----- Page -----

You are here

Running the Matcher on multiple PDBs

2 posts / 0 new
Last post
Running the Matcher on multiple PDBs
#1

I'm having issues getting the Matcher to run. My .flags file looks like this (file names changed):

-s PDB1.pdb

-s PDB2.pdb

-match:lig_name LIG

-match:scaffold_active_site_residues POS.pos

-match:geometric_constraint_file CST.cst

-extra_res_fa PARAM.params

-ex1

-ex2

-use_input_sc

Both PDBs are in the same directory, and the Matcher runs fine in that it will get a number of matches for PDB1.pdb, but then it just ends... see:

protocols.match.output.PDBWriter: 2 upstream hits and 0 downstream hits for geom cst 2

protocols.match.output.PDBWriter: A total of 62 models were written for match group 77 in 1 files.

protocols.match.output.PDBWriter: beginning writing cloud for group 78

protocols.match.output.PDBWriter: 22 upstream hits and 29 downstream hits for geom cst 1

protocols.match.output.PDBWriter: 1 upstream hits and 0 downstream hits for geom cst 2

protocols.match.output.PDBWriter: A total of 30 models were written for match group 78 in 1 files.

apps.public.match.match: Matcher ran for 38726 seconds, where finding hits took 38646 seconds and processing the matches took 80 seconds.

I'm wondering what I'm doing wrong, and any help would be appreciated. I'd rather not have to run it individually for each PDB I have.

Thanks!

Category: 
Post Situation: 
Thu, 2016-02-18 08:50
Jhreed

The matcher is a little bit different than other Rosetta protocols. In particular, it's not really set up to be able to input multiple starting structures in a single run. (That is, only running on the first PDB is the intended behavior.)

----- Entries -----

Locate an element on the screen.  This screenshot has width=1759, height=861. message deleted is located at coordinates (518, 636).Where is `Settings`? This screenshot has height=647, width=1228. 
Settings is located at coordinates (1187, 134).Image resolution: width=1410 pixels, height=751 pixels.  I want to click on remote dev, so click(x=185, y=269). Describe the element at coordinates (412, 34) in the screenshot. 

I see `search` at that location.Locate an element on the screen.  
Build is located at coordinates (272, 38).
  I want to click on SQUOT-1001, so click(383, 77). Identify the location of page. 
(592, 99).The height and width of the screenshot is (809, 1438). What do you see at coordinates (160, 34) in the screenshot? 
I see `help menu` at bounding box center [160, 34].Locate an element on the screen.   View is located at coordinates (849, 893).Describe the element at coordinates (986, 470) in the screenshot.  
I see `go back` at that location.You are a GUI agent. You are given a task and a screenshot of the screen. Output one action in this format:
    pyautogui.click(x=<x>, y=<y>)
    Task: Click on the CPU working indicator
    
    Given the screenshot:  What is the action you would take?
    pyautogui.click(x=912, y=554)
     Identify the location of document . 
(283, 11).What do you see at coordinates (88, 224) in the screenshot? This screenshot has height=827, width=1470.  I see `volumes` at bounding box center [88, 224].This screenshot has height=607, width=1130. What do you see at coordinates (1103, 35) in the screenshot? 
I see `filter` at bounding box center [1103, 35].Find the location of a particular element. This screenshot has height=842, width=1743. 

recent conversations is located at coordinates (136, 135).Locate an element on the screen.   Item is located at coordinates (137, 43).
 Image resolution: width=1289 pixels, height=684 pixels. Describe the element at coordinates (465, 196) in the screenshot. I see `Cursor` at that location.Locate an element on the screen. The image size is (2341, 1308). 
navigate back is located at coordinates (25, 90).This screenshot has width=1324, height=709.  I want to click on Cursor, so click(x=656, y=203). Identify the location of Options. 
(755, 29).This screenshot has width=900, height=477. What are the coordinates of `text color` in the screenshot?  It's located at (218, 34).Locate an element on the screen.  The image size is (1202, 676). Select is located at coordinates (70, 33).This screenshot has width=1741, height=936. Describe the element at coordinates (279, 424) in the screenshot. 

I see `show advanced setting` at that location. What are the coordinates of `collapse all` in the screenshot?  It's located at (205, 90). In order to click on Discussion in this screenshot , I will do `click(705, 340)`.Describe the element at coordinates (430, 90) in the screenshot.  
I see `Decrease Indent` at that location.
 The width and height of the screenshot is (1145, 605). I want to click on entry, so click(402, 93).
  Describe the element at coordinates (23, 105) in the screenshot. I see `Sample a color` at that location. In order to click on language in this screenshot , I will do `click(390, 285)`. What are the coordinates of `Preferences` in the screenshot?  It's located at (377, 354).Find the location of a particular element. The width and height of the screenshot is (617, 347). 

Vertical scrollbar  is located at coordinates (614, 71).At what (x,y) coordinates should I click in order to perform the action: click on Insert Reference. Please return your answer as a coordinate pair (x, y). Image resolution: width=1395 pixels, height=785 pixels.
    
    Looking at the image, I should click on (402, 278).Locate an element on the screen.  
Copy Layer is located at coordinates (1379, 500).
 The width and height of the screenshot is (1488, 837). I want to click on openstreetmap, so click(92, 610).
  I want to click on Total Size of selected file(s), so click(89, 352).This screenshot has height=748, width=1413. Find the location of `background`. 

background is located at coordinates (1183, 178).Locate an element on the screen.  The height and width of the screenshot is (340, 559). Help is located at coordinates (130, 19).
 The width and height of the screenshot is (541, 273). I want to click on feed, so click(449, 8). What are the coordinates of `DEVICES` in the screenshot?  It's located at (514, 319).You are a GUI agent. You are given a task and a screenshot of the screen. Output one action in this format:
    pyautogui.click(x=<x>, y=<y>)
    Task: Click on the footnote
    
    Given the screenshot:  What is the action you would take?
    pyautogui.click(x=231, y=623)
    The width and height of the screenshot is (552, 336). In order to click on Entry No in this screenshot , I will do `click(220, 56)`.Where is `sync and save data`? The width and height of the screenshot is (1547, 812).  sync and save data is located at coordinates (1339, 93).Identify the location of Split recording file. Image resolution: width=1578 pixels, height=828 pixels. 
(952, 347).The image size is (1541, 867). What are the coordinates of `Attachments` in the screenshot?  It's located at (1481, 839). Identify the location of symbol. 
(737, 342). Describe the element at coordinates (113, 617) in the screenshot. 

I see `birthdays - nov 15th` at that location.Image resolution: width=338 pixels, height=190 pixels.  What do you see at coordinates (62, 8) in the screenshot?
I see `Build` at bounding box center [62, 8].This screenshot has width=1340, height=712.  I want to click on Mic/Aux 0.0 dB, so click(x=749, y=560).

-----

Problems:
1 – In the Matcher thread, can you shorten the reply paragraph beginning "The matcher is a little bit different" into a short bulleted list that keeps its main facts?
2 – Could you carry on the Matcher thread about multiple PDBs, picking up after its last sentence?

Answers in order:
1 –
- The matcher differs from other Rosetta protocols.
- It is not set up to take multiple starting structures in a single run.
- Running only on the first PDB is the intended behavior.

2 –
However, it *is* the general use case for the matcher to run on a large number of starting structures. But the way this is normally done is by launching multiple matcher runs on each structure. You don't necessarily need to manually do this, though. I'd recommend using something like a shell script to iterate over a list of PDBs and then launch each job. For example the bash script:

for pdb in PDB*.pdb; do
    ~/Rosetta/main/source/bin/match.linuxgccrelease @options.txt -s ${pdb}
done

 

Will iterate through all the pdbs in the current directory named like "PDB*.pdb" (that is, everything which is listed with a "ls PDB*.pdb" and then launch match jobs one after the other, filling in the "${pdb}" with the actual filename of the PDB file.

You can, of course, get more complicated than this, which is useful if you want to split up the jobs on multiple processors.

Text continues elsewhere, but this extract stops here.